Дни проходили в боях, и казалось Илье, о нем забыли. Он знал: младенческое мечтание – забыли, чушь и пустая надежда – забыли. Но, озлобившись, махнул рукой. Будь, что будет!

Это было в том же марте месяце в районе между станциями Кавказская и Тихорецкая. Илью вызвали в штаб, где дежурный телефонист что-то кричал в трубку полевого телефона, издававшего писк и треск, а другой дежурный, с командирскими знаками различия, выскочив из двери оперативного отдела, пошатываясь после бессонной ночи, широко расставляя ноги, точно он стоял на весьма неустойчивом меридиане земли, заглядывая в одну комнату и в другую, скороговоркой сообщил, что тяжело ранен Фонарев, был звонок, возможно по просьбе самого раненого, просившего известить о том военврача Гуляева.

Илья выехал немедля. Дорога была – хуже не изобрести. Ухабы, колдобины. Российская дорога, взрытая войной. Раскисла глина. Колеса крутятся, вязнут и снова крутятся, лошадка тянет. Светит солнце. Где-то калмык поет свою песню. А колесам ни черта – крутятся вокруг своей оси, и если надо, по всей половине земного шара проложат колею.

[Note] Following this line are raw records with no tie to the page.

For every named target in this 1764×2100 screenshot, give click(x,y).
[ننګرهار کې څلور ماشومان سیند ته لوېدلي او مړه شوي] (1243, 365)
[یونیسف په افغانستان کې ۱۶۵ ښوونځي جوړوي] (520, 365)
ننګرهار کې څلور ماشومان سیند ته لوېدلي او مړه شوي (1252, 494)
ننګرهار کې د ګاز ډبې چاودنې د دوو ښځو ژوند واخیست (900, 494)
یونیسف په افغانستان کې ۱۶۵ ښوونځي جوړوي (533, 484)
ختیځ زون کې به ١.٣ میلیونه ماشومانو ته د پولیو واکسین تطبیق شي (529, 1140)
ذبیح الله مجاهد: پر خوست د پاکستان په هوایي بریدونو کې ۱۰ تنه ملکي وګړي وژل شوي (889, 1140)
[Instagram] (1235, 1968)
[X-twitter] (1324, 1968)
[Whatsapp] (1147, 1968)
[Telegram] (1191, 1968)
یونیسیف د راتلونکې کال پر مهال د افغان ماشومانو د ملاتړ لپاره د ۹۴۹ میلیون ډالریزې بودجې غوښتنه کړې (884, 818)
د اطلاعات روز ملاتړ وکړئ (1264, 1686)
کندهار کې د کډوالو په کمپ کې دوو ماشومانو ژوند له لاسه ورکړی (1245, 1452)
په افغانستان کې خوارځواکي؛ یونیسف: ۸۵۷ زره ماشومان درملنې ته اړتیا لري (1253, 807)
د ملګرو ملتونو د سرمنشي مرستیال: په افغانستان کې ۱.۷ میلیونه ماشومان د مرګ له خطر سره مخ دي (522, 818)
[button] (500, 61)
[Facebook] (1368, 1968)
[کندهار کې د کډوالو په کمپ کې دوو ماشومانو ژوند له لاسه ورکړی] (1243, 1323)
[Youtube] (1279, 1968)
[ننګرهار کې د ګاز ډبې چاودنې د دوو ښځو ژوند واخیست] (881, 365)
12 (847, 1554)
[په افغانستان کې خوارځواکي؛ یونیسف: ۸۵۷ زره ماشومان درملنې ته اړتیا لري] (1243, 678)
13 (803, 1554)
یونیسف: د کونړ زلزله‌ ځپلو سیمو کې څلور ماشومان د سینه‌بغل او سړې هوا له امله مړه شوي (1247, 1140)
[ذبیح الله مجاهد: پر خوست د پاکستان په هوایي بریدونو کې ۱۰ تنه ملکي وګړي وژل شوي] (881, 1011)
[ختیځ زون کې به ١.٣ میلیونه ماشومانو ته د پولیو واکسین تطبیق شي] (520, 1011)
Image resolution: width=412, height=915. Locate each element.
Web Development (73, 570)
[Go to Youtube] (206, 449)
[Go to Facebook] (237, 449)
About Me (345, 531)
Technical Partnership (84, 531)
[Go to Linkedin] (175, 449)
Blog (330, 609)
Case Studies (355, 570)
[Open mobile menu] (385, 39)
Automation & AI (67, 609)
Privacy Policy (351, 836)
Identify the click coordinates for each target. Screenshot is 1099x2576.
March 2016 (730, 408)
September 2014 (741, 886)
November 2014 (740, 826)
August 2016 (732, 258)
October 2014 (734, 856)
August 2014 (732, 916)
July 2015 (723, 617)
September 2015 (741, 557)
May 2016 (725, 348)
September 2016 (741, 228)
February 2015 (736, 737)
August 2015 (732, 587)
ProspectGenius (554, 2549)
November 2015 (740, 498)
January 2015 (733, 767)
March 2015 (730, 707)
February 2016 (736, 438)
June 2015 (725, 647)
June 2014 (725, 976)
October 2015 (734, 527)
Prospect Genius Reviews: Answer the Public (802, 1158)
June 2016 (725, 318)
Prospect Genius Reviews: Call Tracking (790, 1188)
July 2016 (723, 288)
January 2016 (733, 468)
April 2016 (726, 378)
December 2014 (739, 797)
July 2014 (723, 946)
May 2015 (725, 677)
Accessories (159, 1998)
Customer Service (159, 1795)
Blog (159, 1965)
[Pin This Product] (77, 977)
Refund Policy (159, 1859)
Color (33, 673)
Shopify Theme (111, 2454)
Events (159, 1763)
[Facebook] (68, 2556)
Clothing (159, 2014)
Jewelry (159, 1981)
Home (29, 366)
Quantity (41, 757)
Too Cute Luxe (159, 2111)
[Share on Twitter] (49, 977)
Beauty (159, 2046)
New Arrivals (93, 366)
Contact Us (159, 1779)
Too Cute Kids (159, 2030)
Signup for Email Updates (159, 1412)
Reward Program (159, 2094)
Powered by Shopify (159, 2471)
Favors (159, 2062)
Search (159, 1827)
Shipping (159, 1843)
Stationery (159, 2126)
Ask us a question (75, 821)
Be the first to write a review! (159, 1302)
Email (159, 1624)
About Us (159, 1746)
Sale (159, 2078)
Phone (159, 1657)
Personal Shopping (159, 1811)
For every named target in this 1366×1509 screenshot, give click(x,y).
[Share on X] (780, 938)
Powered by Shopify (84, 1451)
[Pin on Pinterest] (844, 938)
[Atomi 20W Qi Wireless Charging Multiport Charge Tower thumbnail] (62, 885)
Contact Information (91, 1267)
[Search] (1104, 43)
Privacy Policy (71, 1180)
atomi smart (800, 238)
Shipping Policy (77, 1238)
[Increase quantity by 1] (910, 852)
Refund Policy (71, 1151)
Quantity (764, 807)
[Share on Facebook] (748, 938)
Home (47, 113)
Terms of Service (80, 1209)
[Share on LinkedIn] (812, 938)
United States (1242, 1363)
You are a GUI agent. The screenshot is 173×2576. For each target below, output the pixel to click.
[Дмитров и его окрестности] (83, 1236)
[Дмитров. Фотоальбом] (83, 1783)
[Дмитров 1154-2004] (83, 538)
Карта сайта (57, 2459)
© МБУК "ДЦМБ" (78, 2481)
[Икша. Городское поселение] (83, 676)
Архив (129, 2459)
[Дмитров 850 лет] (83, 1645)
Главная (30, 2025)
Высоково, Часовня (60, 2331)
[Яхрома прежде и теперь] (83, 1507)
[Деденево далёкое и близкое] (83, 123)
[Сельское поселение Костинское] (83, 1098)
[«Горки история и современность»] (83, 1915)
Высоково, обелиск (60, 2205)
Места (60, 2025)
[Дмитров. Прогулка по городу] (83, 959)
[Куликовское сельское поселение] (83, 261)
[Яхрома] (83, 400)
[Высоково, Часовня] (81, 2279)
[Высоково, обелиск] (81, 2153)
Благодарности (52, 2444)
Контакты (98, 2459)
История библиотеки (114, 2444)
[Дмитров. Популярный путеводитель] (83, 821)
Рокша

Вот так, друг Фонарев. Дрогнули, пошатнулись меридианы. Нет у тебя ни брата, ни жены. Положим, по идее, нам обоим весь мир – друг и брат. По идее. Надо ли, чтобы тебя кто-то ждал на этом самом меридиане, на этой точке земли? Ждет – хорошо, а не ждет – до этого ли нам в годину войны? Мне повезло, Фонарев, случай такой выпал, и только. Знаю, ты не хуже меня, может, намного лучше. И еще у меня есть надежное – братья.

Он вспомнил разговор с казаком-командиром и крякнул. Братья… Н-да. Устои… Копыта лошадиные разъезжаются. Ну, ну! Светит солнце, калмык поет песню.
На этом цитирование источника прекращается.